Even with the eventual repayment of these funds as required by the state constitution, the K-12 funding cuts will have a devastating and lasting impact on public education and future generations.

Increased class sizes, cuts to key education programs, additional layoffs of teachers, librarians, counselors and administrators and a shorter school year are just a few of the overwhelming consequences our students face. As a school board member, it is heartbreaking to see the destruction our broken funding system is causing our schools and students. If we want to live in a state that thrives in business, science, technology, agriculture and education, we simply cannot sustain further cuts to the education of future generations.

California’s schools have been subjected to historic cuts unlike anything we have seen since the Great Depression. Our school districts have done everything in their power to dampen the effect of these cuts, but the reality is that our students’ education was already woefully underfunded — with California ranking 47th in the nation in per-pupil spending.

California has set some of the highest education standards in the nation, and the percentage of schools at or above the Adequate Yearly Progress (AYP) target of 800 is up from 2007 in all school levels, including a 3.3% increase in elementary schools, 5.7% in middle schools and 2.8% in high schools.

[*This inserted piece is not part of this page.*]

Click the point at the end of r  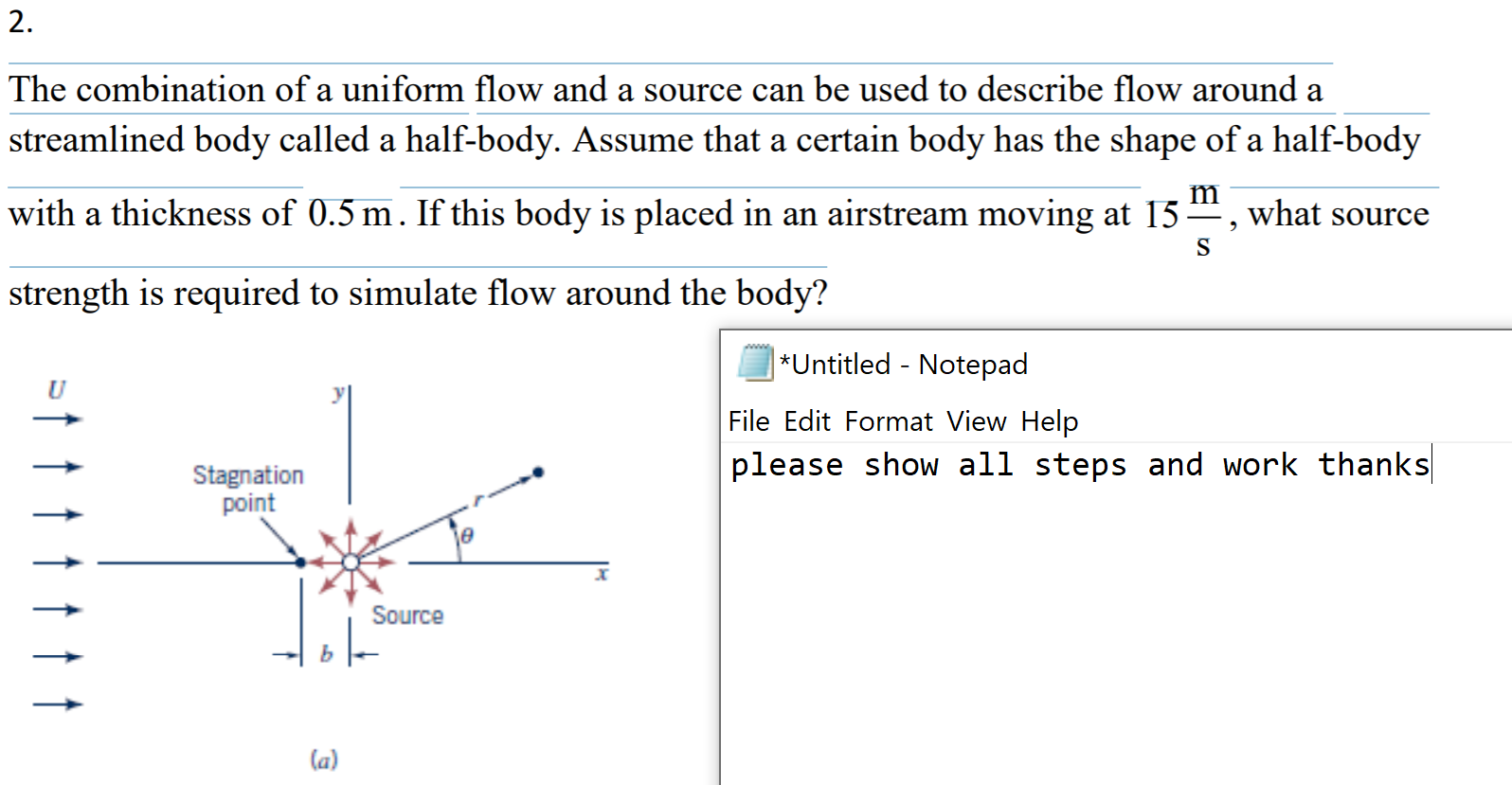coord(538,470)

This steady growth of academic achievement is impossible to maintain without proper funding. The high academic standards that our state is so proud of will fall if we do not start putting education first. We must consider the consequences of these cuts on our future doctors, engineers, teachers, scientists, and yes, even politicians. We have crippled a generation of students because our state government has failed to put students first and has robbed them of their future.

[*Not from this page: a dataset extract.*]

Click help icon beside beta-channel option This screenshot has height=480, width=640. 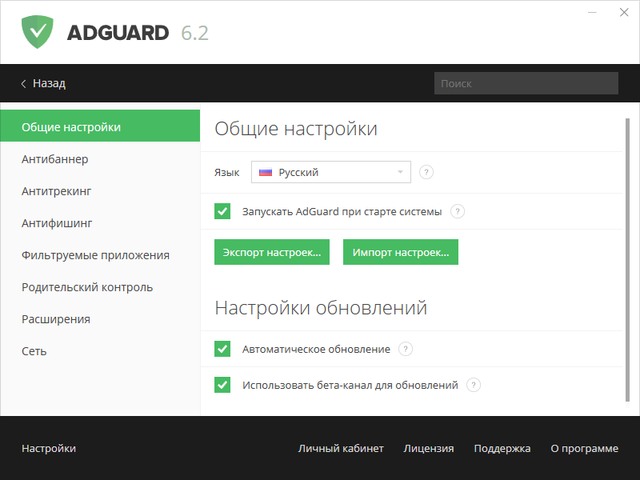(x=473, y=384)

In my district alone, $8.25 million in cuts have resulted in layoffs of 36 full-time employees, including nurses, high school counselors, assistant principals and music teachers, and the merger of two high schools (Orange Coast Middle College High School and Coastline Early College High School) as well as the release of more than 100 temporary teachers.

It is time to put our children first. It is time to guarantee that every student can go to a school with small class sizes, state-of-the-art technology, athletic and fine arts programs, counselors, librarians and most important, the resources necessary to succeed. It is time to come together as a community and insist that education become a priority in the state of California.


MARTHA FLUOR is a member of the Newport-Mesa Unified School District board of trustees.